- **Consignes de l'exercice**
A - Citez sans rien modifier le passage de l'éditorial sur les femmes au festival de Cannes qui s'ouvre sur les mots contenant « Si la question » et se clôt sur « de sa liberté. ».
B - Extrayez du listing chaque ligne où figure la chaîne « icon », en tenant compte de la casse.

Éditos

L’année des femmes

par Helen Faradji

Une semaine que le grand raout a commencé. Et impossible de ne pas s’en rendre compte. Tout ce qui a l’insigne honneur d’avoir été doté par la nature d’une paire de seins ou autre attribut du genre est bel et bien l’invité d’honneur de l’année.

Bien sûr, il y a d’abord l’affiche, ce doux visage d’Ingrid Bergman penché avec bienveillance sur tout ce qui grouille et grenouille sur la Croisette, et annonçait à sa façon la couleur. Il y a aussi eu le film d’ouverture, La tête haute, réalisé par Emmanuelle Bercot, une première à cette place depuis Diane Kurys en 1987 avec Un homme amoureux. Le film est manichéen ? Quelle importance. C’est une femme, rendez-vous compte, une femme qui l’a fait ! Même principe, a-t-on l’impression, pour l’horripilant jeu de « je t’aime, je t’aime plus, je ne t’aime plus » de Mon Roi de Maïwenn ou la romance incestueuse pré-fabriquée et chaotique Marguerite et Julien de Valérie Donzelli, pour ne pas parler de l’empâtée adaptation d’Amos Oz par Natalie Portman. Comme si être femme suffisait être le clou du spectacle… Il ne l’est, faut-il encore le rappeler, que si le cinéma est aussi rendez-vous, comme il l’est assurément dans Nahid, première réalisation de l’Iranienne Ida Panahandeh (Un certain Regard) aidant à mieux regarder cette femme empêchée de vivre une nouvelle histoire d’amour par des règles sociales iniques, ce dont son ex-mari profite bien.

Si la question est abordée d’un pur point de vue mathématique, oui, les femmes sont là, derrière la caméra, à Cannes et l’enjeu qu’elles deviennent (enfin !) une force économique digne de ce nom et reconnu est débattu comme il se doit. Mais sur la forme, lorsque c’est sur ce qui se passe sur les écrans que l’on pose le regard, force est de constater, n’en déplaise aux faiseurs d’opinions toutes faites, que c’est pourtant bien quasi-uniquement du côté des hommes que l’on a pu trouver cette tant espérée mise en valeur de la figure féminine.

Car si la compétition reste affadie cette année par son manque d’éclat généralisé et semble principalement se colorer aux teintes de la déception, reste qu’au milieu paraît néanmoins émerger des films les plus forts un même thème : celui de la femme et de sa liberté.

- **Données fournies**
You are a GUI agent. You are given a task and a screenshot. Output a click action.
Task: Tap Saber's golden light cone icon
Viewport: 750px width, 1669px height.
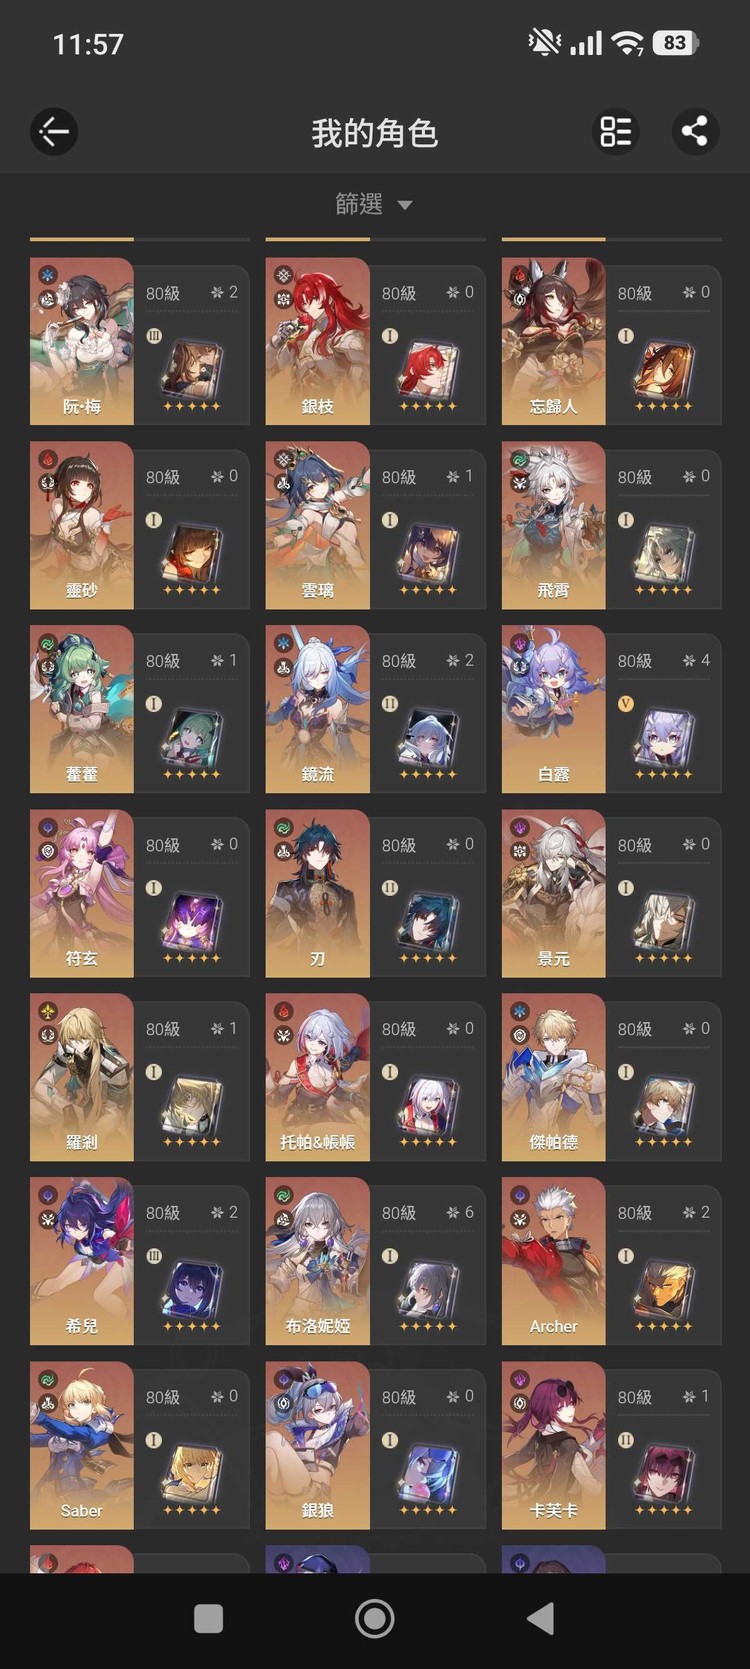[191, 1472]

...

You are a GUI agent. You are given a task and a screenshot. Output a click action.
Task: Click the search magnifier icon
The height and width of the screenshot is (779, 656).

- **Corrigé**
A -
Si la question est abordée d’un pur point de vue mathématique, oui, les femmes sont là, derrière la caméra, à Cannes et l’enjeu qu’elles deviennent (enfin !) une force économique digne de ce nom et reconnu est débattu comme il se doit. Mais sur la forme, lorsque c’est sur ce qui se passe sur les écrans que l’on pose le regard, force est de constater, n’en déplaise aux faiseurs d’opinions toutes faites, que c’est pourtant bien quasi-uniquement du côté des hommes que l’on a pu trouver cette tant espérée mise en valeur de la figure féminine.

Car si la compétition reste affadie cette année par son manque d’éclat généralisé et semble principalement se colorer aux teintes de la déception, reste qu’au milieu paraît néanmoins émerger des films les plus forts un même thème : celui de la femme et de sa liberté.

B -
Task: Tap Saber's golden light cone icon
Task: Click the search magnifier icon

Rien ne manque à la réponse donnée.